Long-range Positioning for the Future
The products ScinoPharm Taiwan develops are active pharmaceutical ingredients needed to make generic drugs after brand-name drug patents expire, which can mean waiting an average of five to seven years, or even between seven and ten years. Only by getting this type of head start will they be able to become a first-line supplier when a client’s generic drug hits the market and avoid being pulled into a competition over price with second-tier suppliers.
These days, ScinoPharm Taiwan is setting even longer timetables by looking at the direction of drug development 10 to 20 years into the future. In addition to supplying generic drug companies with the ingredients they need, Hardy W. Chan is going a step farther by “looking ahead” together with companies that are developing new drugs, to be at the vanguard of investment in markets that have yet to develop.
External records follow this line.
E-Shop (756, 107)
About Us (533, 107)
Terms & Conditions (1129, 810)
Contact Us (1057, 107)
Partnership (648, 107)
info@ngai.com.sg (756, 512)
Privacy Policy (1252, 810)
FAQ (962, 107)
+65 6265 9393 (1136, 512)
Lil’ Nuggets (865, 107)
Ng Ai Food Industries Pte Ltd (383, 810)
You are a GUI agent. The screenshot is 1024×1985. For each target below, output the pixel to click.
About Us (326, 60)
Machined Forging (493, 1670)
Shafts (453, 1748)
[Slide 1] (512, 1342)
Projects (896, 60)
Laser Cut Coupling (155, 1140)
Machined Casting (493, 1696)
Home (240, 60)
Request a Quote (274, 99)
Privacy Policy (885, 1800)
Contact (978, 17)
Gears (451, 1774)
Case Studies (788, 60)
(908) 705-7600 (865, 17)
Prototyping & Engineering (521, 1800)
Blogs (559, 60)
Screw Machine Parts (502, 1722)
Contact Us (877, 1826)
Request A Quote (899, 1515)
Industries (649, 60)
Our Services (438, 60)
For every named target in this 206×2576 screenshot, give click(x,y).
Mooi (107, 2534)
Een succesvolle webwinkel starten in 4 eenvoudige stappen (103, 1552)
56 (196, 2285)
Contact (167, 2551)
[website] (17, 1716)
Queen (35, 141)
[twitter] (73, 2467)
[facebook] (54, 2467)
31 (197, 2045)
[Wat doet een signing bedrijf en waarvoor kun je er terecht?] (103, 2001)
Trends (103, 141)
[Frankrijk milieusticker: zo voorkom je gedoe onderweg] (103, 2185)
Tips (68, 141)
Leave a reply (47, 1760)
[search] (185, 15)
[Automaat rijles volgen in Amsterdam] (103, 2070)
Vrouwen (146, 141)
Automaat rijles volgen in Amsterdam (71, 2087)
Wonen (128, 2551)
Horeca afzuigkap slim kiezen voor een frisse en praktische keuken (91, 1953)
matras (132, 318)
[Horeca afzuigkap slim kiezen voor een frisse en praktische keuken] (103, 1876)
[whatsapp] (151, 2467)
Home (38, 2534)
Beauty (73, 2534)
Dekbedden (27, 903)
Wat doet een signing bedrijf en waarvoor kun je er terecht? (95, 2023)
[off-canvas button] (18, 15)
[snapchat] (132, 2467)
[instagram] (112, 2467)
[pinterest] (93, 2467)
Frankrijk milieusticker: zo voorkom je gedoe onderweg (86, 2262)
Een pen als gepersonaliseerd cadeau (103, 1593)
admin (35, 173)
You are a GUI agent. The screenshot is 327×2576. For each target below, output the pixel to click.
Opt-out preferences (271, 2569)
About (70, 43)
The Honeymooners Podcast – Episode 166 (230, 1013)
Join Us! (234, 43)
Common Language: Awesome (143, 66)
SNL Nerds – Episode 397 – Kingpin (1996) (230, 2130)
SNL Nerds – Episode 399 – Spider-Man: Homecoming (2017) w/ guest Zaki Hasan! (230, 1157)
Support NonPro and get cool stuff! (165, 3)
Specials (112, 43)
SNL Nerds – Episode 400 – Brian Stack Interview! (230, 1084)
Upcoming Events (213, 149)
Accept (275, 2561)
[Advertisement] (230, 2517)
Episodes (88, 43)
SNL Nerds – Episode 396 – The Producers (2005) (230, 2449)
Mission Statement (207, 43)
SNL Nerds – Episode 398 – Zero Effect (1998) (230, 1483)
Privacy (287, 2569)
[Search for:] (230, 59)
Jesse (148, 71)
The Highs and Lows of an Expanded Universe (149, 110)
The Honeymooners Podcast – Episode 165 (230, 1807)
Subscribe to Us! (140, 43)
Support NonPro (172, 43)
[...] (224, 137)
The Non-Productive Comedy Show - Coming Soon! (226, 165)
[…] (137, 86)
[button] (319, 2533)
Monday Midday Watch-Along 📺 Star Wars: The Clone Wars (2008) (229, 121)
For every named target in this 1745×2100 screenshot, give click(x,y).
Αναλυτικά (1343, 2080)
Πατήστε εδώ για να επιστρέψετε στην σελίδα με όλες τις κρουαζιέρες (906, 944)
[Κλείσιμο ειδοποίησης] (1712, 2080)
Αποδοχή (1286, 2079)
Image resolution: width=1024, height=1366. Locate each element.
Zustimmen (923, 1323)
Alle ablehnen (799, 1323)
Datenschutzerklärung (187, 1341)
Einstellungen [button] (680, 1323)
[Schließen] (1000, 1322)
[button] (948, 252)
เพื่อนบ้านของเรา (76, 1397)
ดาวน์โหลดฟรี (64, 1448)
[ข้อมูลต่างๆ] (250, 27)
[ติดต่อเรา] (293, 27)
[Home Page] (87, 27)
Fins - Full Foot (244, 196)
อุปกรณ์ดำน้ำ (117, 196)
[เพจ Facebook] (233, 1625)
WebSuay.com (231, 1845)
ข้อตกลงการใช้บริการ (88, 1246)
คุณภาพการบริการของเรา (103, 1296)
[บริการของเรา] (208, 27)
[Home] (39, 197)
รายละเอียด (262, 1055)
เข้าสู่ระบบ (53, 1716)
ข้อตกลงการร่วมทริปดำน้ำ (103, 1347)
“What we think about everyday is our competitiveness: where will we be in five to ten years?” says Shen.
It is actually no secret just when patents will expire and which drugs will have the greatest market potential in the future. Every manufacturer of active pharmaceutical ingredients has access to channels through which they can gain this information. In the end, it comes down to whether or not a company is willing to make investments far in advance and suffer through the profitless years that lie between development and mass production.
Success in Establishing a Business Team
Another reason for the success of ScinoPharm Taiwan is that Shen places a great deal of importance on friendship and is good at making new friends. In her own words, “I’m a person that really cherishes old friendships.” This has allowed her to bring on good people and establish a strong business team.
When ScinoPharm Taiwan was just getting started, Shen and Chan invited their former superiors and colleagues at Syntex to come on board. In the period that followed, 50 to 60 people returned from the United States to take up a wide range of management positions in the areas of sales and marketing, production, quality control and plant construction. This allowed ScinoPharm Taiwan, a company with no prior foundation, to be brought quickly up to capacity across the board and cultivate local personnel to take over three to four years down the line.
The accomplishment on which she prides herself most over the last ten years is her organization of a team of proactive, self-motivated personnel that is capable of taking on international companies with confidence. Even now, over half of the 165 employees that were with ScinoPharm Taiwan when the construction of its plant was completed in 1999 are still working there.
People in the pharmaceutical industry note that although ScinoPharm Taiwan is big in scale, there are pharmaceutical companies in India and China three to four times larger that enjoy the advantage of low labor costs. These people generally feel that ScinoPharm Taiwan will end up taking a beating if it chooses to focus only on the production of low volumes of products with high development thresholds. Moreover, although companies in India and China can only outdo ScinoPharm Taiwan in terms of volume for the time being, one day a company could come along that has a similar level of expertise. If this were to occur, ScinoPharm Taiwan would need to devise a new strategy to hold on to its orders and expand its product line. Dealing with this threat will become a continuing battle for ScinoPharm Taiwan.
Always one to keep her eyes on the future, Shen has already begun to position her firm for such future battles. She has set up a subsidiary in Kunshan in the Chinese province of Jiangsu in order to utilize the advantages of both Taiwan and China. On top of this, Shen is employing a new strategy of developing products in partnership with major drug makers as a way of maintaining strong relationships with her clients. “Any industry in any country must be concerned about competitors. It’s not surprising that there are people in China that are capable of catching up with us. We each rely on our own abilities,” says a confident Jo Shen with a little chuckle.